Take off any protective tarps or covering off your garden furniture. Sweep off debris then lightly spray it down with the hose to clear off dirt. Let dry, then put cushions on it! (At this point, I grabbed an iced tea and sat in my shade bed on my rocker. Mamma needed a break!)
Stake and prune any climbing shrubs This is my climbing Japanese hydrangea. I tied new growth to continue to train it on the trellis, then cut dead wood off. I gave it a nice helping of Muir Acid. Also find your hydrangeas and give them Muir Acid too.
If you have a hydrangea that grows fresh shoots from the bottom and not on old wood, you can prune off dead wood. If you have a hydrangea that grows off of old wood, leave the shrub alone until you see what's blooming and growing. Prune the shrub after flowers fade. If you wait too long to prune you may cut off flower buds set for next spring, so be careful and diligent.
Azaleas and Rhododendrons need some Muir Acid. DON'T PRUNE! Prune these bushes after they flower. If you prune in the spring you will be cutting off flower buds.
While you are cleaning out beds, pay attention to what has died and what has come back. Journal as you go and see the empty spots that you have not been able to fill out-like this corner in my shade bed. My budget never extends to this corner, BUT NOT THIS YEAR! This year is the year I am finishing the shade bed. Sketch as you go and start visualizing what you may want to replace, fill or move.
Buy some inexpensive cold tolerant annuals to add some color to you deck or patio. Bring out plants that you have been wintering inside to get them used to being outside again. See that spindly plant to the right? That's my herbal rose geranium! I cut it back and will soon repot it to give it some life over the summer.

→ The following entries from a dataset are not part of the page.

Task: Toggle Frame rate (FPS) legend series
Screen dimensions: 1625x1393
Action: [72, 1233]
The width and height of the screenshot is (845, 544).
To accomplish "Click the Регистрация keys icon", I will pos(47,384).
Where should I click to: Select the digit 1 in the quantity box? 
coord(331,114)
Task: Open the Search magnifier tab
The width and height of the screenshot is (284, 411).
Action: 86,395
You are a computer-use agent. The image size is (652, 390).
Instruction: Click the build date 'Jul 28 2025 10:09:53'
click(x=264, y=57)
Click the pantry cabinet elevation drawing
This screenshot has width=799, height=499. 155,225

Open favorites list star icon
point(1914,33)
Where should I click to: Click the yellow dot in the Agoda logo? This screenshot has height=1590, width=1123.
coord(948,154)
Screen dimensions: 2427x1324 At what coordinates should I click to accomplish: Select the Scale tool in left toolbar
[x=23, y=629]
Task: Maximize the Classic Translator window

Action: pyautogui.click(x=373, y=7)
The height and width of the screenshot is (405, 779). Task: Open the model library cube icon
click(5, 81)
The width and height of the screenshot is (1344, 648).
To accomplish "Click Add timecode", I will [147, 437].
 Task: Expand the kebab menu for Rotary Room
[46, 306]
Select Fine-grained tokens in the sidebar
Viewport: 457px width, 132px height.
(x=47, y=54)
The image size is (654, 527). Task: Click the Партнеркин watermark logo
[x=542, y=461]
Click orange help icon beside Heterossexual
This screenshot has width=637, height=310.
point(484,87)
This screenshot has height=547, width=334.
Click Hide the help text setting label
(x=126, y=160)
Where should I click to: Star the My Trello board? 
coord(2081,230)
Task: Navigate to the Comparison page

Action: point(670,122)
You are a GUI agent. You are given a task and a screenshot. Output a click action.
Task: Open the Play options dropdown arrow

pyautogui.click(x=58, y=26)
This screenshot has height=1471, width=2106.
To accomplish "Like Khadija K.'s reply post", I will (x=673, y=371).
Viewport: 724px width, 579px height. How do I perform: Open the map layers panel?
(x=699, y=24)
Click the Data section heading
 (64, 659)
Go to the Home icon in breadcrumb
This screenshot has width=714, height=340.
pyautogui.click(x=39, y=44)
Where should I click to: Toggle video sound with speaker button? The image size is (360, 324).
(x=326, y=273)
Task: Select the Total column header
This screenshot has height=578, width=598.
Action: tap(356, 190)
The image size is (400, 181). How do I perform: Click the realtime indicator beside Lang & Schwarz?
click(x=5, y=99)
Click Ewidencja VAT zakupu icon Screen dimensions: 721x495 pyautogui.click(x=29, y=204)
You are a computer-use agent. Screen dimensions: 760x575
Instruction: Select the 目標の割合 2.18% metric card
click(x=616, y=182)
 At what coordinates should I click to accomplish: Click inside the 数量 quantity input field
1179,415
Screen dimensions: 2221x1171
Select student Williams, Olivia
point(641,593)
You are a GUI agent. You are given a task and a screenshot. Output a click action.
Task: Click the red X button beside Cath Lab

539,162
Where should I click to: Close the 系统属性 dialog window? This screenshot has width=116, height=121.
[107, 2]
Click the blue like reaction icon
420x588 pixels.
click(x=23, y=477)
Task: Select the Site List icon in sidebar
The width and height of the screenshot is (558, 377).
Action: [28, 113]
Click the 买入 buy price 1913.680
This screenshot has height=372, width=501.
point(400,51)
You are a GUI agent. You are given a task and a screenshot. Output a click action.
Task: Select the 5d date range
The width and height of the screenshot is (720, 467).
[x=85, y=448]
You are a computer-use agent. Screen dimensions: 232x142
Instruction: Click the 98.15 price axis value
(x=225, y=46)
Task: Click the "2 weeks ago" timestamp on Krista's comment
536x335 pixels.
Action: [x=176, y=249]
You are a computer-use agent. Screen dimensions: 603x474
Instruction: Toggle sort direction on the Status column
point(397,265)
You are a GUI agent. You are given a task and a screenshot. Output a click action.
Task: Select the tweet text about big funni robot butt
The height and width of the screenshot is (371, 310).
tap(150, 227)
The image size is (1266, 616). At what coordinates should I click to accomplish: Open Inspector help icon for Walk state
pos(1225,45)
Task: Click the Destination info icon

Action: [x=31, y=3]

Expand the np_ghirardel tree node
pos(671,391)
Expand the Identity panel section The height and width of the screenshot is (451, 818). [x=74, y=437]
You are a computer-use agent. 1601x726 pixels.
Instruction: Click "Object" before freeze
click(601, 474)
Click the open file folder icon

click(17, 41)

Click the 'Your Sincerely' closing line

After the beds are all tended to and cleaned, and the window boxes cleaned and mixed with compost and peat, it's time to go shopping for some flowers!! The fun began this weekend. I got plants for the boxes around the deck and container pots. Next trip I'll get some shrubs and perennials. We also prepped our vegetable garden with compost and peat. We then planted our veggie plants and seeds.
I hope you are getting your tushie out there! It's hard work but my goodness, it's so healing to get dirt under your fingernails and create beauty on your little plot of land. Especially after a rough winter we had! It's wonderful to be outside in fresh air. And the hard work you do now will pay off in July! Give your garden love and it will love you back.